1949

I was born in 1949 (two years after Roswell - but that’s not important) in Ontario, Canada. I moved to Montreal when I was 18 and worked at Expo 67 where my background in electronics and love for music made me a natural for some of the groundbreaking multimedia work and synthesizers which were part of this magnificent internationalist event.

After spending a some time tramping around the US after Expo - including a run to Woodstock, and some token folk music following - I spent some time feeling out the psychedelic music scene on the west coast, becoming involved with experimental band “The United States of America” before its meltdown. I moved to England when Haight-Ashbury started to become less about the exchange of free-flowing ideas and cultural experimentation and more about the exchange of free-flowing narcotics and spoiled bourgeois experimentation.

I interned at the BBC for a few summers, spending a great deal of time at the Radiophonic Workshop working on sound effects (especially Doctor Who) with the legendary Delia Derbyshire, who I courted with little success. Slightly heartbroken and feeling it was time for change I left the BBC and helped to produce the visual elements for a little known band of young musicians who went by the name of Genesis. Quite happy in this role I toured with the group for a few great years, taking my cue to leave from Peter Gabriel’s own departure.
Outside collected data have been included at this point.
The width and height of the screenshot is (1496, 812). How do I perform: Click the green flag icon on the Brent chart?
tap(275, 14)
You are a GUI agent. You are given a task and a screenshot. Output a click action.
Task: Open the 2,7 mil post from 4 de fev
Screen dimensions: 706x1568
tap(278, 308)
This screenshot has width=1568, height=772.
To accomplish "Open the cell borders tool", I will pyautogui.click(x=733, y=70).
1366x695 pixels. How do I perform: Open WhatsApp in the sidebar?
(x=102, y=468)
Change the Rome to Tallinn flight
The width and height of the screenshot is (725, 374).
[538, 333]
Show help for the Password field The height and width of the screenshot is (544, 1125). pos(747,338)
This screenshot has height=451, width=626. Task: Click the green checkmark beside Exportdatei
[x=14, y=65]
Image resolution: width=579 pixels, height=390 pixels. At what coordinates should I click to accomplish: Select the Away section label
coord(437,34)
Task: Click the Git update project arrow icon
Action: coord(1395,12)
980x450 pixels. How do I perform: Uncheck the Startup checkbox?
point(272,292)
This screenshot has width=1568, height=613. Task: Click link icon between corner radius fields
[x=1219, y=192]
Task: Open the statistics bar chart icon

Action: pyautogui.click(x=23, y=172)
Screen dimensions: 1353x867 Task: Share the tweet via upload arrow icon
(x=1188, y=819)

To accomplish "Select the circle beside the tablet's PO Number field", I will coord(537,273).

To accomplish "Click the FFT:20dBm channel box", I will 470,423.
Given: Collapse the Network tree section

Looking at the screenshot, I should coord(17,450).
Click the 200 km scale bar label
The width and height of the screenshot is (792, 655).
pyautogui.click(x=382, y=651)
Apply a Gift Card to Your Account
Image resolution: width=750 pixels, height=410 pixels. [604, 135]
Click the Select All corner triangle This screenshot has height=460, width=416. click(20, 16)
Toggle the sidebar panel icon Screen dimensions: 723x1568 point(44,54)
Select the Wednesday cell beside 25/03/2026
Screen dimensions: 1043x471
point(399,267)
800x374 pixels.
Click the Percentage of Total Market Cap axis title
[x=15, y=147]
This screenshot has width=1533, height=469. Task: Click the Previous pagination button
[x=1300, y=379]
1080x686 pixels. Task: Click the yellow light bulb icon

Using the modest savings I had accumulated, I built a small cottage on the west of Ireland where with a warm fireplace, a cozy studio and a growing library of literature and music I hermitized for a great many years. I disappeared from all known record in the fall of 1979. Some say I vanished while on a backpacking tour of New Zealand, others that I returned to the wilderness of Canada’s west coast, and still others that I returned to the sea or some such romantic fancy. The truth is, no one really knows for certain what became of me. And I quite like it like that.